▸ **Dataset entries**
•••

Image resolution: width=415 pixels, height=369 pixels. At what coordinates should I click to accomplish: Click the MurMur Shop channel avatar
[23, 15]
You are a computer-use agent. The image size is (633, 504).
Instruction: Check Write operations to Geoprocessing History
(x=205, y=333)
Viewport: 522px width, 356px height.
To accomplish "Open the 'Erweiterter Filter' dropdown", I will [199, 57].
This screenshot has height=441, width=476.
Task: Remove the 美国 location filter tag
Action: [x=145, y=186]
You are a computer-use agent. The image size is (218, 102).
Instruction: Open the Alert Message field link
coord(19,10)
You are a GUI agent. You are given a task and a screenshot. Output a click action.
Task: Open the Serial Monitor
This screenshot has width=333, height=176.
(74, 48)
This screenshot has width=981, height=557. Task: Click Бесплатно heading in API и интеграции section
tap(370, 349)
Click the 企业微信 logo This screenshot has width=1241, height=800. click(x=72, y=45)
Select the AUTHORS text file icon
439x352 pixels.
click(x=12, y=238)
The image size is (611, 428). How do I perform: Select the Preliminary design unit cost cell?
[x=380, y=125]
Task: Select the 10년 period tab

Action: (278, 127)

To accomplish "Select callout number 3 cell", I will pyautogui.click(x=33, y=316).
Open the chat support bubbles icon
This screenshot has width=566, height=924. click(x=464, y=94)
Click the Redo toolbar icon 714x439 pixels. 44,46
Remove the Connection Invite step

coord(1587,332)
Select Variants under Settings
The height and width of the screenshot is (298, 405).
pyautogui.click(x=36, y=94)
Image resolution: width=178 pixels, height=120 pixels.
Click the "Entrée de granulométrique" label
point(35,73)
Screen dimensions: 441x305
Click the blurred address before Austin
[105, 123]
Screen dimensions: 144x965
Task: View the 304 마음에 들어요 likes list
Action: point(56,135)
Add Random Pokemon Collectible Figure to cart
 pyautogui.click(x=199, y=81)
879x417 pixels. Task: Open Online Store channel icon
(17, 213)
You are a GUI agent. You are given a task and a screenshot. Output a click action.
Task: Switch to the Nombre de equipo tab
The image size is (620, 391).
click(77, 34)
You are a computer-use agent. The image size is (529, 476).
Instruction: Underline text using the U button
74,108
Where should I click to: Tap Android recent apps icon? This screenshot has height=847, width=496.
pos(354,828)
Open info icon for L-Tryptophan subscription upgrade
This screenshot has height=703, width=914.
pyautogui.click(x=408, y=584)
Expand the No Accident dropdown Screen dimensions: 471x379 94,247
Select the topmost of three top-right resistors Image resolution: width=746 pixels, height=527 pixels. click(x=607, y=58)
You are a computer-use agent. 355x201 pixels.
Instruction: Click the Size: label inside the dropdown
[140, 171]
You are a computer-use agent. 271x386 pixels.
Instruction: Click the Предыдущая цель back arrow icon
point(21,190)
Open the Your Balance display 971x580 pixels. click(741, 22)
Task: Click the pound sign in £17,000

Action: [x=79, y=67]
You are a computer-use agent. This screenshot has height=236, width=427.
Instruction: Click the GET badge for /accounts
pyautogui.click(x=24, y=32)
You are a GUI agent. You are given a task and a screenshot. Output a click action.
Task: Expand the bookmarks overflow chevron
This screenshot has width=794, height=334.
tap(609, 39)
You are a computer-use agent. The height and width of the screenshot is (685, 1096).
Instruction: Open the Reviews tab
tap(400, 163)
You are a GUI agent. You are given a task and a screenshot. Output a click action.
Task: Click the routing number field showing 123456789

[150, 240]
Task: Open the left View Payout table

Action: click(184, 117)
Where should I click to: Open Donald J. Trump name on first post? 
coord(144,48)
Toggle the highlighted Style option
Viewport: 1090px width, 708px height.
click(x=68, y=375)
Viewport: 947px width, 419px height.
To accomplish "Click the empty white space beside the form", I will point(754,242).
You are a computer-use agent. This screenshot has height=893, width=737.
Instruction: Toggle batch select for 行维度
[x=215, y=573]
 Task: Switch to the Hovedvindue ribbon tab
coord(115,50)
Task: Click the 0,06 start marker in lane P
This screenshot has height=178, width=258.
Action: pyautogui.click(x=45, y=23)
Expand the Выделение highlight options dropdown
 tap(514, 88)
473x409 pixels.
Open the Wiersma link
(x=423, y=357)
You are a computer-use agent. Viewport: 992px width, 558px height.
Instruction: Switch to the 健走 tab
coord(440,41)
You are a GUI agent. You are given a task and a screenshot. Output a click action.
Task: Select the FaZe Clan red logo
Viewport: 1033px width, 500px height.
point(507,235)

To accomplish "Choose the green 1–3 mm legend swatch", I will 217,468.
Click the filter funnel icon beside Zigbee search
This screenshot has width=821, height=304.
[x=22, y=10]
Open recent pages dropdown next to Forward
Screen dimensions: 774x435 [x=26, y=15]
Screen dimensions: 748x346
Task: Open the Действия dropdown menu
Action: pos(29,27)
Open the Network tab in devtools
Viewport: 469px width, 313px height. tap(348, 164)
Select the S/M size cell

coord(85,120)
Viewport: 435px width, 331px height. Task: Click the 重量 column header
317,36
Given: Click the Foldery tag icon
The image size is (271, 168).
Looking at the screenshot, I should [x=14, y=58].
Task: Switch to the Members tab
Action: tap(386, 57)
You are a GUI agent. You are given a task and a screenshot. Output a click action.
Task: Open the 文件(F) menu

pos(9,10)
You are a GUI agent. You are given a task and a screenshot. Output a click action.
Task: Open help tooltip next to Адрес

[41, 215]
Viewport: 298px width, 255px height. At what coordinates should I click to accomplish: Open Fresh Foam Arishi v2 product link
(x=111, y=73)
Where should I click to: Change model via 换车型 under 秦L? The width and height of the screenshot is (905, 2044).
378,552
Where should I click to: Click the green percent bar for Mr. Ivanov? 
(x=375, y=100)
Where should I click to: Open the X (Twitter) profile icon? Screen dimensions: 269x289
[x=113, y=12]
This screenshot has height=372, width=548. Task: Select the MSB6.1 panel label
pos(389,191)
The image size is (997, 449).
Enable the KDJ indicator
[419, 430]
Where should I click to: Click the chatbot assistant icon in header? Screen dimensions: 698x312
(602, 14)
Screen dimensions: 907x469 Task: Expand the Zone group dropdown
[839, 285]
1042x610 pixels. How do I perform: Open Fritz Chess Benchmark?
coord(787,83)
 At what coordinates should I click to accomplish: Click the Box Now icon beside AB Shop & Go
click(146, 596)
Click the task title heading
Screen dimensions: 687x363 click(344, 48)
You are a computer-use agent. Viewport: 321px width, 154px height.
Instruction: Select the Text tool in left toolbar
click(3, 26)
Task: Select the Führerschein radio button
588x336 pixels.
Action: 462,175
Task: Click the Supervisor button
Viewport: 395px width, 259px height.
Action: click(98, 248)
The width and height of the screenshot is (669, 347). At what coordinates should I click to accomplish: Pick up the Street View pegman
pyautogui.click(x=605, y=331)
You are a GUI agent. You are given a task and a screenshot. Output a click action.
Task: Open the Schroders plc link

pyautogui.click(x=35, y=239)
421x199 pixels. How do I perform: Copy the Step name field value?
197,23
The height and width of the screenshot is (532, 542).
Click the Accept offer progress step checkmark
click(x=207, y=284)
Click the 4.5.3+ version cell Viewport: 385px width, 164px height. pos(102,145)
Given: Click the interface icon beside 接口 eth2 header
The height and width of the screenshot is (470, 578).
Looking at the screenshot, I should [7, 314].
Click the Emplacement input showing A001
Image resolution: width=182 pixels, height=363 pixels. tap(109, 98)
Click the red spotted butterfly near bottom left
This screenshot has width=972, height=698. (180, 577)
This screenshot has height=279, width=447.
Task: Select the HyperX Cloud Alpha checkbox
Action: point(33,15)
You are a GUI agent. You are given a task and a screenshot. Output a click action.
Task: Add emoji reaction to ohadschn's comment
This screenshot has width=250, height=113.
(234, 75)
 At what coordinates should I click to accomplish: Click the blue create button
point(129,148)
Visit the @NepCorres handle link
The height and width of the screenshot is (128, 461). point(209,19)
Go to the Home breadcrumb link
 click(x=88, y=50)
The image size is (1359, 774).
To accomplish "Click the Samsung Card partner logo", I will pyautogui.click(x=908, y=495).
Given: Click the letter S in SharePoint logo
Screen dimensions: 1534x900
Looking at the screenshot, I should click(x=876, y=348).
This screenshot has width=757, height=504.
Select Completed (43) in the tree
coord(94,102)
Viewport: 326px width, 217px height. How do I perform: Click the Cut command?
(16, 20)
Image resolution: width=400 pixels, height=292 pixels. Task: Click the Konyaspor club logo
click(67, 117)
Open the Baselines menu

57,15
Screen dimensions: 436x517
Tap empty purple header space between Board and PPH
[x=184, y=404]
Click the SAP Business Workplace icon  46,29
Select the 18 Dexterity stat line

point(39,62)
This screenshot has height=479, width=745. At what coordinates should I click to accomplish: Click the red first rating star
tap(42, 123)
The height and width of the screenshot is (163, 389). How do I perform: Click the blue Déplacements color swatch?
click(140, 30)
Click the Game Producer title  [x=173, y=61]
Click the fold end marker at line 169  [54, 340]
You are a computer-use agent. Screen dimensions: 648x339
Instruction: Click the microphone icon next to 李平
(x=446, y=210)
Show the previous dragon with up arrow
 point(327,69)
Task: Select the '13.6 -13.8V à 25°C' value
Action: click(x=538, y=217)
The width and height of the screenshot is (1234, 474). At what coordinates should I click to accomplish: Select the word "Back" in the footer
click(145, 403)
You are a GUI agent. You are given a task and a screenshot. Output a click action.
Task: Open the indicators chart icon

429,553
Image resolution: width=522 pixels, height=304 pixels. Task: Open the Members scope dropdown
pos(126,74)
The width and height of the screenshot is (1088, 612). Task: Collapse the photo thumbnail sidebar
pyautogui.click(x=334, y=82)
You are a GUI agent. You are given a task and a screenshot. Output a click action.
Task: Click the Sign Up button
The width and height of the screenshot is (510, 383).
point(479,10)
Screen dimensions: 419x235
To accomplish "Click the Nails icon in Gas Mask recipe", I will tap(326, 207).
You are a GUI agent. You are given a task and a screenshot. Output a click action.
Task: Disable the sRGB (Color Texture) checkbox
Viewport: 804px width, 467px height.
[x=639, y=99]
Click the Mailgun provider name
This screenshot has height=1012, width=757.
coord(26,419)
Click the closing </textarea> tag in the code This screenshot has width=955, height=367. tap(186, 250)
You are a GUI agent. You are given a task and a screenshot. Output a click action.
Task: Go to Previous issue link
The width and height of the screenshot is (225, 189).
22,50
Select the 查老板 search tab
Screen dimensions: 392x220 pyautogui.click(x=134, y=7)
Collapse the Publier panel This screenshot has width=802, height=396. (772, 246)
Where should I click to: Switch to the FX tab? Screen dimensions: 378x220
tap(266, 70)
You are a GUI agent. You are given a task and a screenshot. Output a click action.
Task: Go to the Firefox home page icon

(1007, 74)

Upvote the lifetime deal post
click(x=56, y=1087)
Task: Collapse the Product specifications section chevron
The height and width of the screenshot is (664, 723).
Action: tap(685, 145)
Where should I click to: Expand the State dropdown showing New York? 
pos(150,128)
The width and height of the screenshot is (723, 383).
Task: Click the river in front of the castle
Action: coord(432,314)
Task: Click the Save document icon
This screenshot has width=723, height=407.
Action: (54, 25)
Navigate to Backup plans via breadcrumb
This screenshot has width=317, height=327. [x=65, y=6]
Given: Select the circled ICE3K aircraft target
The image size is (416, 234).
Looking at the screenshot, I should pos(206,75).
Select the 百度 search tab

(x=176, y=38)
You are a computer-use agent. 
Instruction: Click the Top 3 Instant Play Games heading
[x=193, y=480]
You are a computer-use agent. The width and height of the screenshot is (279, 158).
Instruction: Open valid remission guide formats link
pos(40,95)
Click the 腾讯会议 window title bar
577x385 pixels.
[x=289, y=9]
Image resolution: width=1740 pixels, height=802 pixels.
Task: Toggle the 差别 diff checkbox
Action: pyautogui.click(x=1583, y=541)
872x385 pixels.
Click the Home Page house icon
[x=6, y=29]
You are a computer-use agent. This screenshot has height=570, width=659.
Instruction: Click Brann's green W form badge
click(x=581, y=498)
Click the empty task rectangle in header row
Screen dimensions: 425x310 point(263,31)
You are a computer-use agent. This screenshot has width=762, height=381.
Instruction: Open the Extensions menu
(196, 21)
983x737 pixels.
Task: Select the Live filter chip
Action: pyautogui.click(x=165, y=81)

•••

▸ **The problem**
Please give an exact copy of the entries above, from the line with "The width and height of the screenshot is (510, 383)." down to the line with "Task: Go to Previous issue link", inclusive, and nothing else.

▸ **Written solution**
The width and height of the screenshot is (510, 383).
point(479,10)
Screen dimensions: 419x235
To accomplish "Click the Nails icon in Gas Mask recipe", I will tap(326, 207).
You are a GUI agent. You are given a task and a screenshot. Output a click action.
Task: Disable the sRGB (Color Texture) checkbox
Viewport: 804px width, 467px height.
[x=639, y=99]
Click the Mailgun provider name
This screenshot has height=1012, width=757.
coord(26,419)
Click the closing </textarea> tag in the code This screenshot has width=955, height=367. tap(186, 250)
You are a GUI agent. You are given a task and a screenshot. Output a click action.
Task: Go to Previous issue link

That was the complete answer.